[Aim of the task]
Filter the entries that follow, copying every line in which the word "section" appears.
========================
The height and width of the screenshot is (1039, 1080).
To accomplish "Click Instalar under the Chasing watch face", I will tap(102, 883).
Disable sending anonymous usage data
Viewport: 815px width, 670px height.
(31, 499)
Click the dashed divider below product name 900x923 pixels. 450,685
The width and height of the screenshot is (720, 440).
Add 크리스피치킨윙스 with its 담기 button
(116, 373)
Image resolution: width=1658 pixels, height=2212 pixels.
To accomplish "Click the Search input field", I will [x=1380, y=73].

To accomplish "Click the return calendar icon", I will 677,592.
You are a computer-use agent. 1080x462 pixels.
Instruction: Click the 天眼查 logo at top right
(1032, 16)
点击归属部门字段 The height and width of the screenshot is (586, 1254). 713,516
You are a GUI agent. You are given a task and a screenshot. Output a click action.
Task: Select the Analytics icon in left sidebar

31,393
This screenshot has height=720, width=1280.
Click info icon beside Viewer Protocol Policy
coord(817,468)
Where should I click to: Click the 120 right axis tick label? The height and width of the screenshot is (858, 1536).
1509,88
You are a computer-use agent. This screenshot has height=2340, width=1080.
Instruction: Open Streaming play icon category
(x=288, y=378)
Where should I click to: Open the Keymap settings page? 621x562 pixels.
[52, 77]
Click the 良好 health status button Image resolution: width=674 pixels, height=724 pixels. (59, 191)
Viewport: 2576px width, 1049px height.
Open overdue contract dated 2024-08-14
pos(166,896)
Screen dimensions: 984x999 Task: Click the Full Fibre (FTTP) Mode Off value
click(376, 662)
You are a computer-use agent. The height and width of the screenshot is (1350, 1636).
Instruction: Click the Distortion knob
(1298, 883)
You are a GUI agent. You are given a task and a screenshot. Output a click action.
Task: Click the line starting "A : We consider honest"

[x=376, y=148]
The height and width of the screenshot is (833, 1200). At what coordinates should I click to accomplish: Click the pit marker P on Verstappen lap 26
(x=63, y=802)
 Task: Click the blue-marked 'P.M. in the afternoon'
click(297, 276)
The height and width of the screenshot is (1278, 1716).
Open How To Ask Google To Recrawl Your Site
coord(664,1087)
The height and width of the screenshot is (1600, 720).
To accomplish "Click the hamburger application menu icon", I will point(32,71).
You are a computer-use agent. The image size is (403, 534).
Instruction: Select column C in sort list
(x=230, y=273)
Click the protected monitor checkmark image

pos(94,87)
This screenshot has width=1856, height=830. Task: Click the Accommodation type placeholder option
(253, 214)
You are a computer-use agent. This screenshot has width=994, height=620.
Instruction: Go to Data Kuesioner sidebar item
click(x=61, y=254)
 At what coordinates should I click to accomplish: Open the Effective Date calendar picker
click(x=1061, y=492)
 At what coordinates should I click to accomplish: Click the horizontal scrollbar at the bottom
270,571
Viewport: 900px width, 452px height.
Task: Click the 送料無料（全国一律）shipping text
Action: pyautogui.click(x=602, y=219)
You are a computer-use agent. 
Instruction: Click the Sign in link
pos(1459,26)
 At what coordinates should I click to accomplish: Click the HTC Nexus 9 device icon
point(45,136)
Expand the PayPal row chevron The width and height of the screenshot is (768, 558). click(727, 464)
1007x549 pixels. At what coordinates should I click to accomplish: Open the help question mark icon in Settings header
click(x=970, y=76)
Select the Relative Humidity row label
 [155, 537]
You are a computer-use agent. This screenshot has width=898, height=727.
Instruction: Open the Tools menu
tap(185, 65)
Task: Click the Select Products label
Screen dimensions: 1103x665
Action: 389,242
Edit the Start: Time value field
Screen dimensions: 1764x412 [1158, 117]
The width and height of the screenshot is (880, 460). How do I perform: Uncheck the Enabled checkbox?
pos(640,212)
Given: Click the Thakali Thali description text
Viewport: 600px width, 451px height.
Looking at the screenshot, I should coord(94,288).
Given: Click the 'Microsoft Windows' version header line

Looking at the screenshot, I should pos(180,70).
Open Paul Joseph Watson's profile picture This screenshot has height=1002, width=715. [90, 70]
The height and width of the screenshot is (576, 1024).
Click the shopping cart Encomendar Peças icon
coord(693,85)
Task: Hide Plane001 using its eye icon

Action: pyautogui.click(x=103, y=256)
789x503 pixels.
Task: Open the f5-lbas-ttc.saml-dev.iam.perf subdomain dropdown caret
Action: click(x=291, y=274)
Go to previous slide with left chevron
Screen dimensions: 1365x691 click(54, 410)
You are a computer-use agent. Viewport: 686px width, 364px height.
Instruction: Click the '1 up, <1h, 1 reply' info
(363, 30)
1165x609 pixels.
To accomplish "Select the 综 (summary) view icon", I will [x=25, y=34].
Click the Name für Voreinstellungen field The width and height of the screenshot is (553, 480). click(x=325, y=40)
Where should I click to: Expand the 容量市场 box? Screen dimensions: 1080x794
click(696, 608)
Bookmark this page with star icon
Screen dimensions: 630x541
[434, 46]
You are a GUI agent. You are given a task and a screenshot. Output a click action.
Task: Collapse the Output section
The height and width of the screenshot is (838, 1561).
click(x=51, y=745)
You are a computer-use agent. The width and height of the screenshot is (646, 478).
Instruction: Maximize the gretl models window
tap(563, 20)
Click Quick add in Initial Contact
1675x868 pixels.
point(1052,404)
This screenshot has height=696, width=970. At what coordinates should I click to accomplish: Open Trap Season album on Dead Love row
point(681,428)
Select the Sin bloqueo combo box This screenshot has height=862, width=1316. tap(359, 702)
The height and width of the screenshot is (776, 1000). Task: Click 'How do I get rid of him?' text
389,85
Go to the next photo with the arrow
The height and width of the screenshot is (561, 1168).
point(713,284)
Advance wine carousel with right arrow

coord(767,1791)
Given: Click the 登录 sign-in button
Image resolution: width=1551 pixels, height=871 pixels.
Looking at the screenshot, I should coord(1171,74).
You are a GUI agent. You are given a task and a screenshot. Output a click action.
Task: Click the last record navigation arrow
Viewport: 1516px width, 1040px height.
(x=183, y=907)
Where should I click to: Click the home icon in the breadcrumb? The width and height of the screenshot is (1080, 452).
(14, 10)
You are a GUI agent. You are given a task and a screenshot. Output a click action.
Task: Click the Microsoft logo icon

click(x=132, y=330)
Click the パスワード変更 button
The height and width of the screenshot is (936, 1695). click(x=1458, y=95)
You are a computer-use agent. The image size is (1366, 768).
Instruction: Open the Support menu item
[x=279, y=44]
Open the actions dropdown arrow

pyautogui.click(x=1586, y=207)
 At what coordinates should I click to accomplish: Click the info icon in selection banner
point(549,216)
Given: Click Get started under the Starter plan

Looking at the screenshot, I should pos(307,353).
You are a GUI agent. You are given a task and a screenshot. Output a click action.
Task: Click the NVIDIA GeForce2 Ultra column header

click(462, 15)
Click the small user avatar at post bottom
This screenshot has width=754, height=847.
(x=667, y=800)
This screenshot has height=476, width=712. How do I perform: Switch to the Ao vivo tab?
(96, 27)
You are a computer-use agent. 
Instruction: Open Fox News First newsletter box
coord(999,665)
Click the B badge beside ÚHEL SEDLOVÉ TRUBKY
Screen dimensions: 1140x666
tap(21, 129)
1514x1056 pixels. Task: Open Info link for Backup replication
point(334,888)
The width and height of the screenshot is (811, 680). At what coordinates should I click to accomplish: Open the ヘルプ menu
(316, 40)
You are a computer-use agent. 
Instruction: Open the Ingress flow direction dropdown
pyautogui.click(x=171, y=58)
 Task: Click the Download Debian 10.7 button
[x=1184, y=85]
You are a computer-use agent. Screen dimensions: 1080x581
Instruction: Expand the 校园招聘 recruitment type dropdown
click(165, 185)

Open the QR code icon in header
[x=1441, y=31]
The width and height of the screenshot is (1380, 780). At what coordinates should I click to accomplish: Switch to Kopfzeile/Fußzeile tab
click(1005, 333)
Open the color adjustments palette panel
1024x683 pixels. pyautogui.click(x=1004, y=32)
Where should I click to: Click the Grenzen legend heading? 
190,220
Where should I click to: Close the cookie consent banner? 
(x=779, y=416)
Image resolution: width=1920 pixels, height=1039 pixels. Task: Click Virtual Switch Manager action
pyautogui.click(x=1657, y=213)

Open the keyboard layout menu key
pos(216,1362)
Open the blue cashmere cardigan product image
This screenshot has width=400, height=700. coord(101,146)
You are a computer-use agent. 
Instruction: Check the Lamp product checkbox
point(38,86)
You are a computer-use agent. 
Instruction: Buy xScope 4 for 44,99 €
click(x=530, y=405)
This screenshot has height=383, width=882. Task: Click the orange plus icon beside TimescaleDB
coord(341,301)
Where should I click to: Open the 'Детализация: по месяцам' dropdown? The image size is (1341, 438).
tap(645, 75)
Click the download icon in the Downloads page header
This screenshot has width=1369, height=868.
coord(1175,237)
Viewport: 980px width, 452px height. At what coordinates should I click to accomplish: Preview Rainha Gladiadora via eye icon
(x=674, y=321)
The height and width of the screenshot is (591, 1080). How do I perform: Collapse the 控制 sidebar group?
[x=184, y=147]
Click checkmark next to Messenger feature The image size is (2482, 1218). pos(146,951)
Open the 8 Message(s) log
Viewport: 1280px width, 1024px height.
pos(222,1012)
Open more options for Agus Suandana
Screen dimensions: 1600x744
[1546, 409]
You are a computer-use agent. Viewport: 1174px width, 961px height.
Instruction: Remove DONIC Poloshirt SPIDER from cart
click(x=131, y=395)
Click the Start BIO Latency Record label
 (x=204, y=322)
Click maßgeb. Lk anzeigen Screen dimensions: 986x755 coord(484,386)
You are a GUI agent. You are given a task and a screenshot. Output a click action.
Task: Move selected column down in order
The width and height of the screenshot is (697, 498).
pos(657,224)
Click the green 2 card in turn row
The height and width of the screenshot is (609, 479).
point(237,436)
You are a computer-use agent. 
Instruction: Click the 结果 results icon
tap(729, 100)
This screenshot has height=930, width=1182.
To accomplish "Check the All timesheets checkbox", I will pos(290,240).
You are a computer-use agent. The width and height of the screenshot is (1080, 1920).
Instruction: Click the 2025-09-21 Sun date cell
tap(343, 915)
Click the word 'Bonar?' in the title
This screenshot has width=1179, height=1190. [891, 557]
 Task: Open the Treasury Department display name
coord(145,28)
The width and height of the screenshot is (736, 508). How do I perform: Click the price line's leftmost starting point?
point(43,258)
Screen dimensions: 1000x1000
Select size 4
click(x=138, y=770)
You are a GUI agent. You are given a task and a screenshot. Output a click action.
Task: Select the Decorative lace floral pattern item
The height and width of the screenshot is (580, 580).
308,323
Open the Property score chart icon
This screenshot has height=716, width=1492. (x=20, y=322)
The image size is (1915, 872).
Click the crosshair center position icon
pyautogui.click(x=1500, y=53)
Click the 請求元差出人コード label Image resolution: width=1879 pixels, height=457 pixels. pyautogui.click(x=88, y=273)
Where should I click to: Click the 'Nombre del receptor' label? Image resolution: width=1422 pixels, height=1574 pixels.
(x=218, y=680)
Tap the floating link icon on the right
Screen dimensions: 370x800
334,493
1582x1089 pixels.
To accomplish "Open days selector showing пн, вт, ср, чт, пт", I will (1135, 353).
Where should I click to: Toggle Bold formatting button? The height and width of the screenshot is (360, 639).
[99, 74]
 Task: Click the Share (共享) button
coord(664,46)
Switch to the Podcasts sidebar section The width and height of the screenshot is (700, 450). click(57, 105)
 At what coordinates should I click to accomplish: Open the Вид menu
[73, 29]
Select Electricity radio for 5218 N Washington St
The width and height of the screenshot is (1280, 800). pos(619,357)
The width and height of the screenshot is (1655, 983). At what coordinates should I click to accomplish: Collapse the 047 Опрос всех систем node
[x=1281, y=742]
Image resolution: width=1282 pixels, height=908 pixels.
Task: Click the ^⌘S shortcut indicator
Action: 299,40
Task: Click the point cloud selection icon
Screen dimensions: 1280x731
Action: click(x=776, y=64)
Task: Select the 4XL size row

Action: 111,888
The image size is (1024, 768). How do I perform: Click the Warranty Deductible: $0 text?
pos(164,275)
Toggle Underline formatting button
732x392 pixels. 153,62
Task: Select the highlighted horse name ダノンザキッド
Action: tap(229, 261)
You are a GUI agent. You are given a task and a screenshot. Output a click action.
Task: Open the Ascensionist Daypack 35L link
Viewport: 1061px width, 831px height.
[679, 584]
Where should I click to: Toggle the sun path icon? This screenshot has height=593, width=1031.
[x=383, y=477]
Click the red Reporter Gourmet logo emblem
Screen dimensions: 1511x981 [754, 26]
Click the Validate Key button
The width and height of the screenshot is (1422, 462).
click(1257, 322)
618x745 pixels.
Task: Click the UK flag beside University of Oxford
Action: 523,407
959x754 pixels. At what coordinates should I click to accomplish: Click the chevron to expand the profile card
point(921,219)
========================
[Answer for this exercise]
Task: Collapse the Output section
Switch to the Podcasts sidebar section The width and height of the screenshot is (700, 450). click(57, 105)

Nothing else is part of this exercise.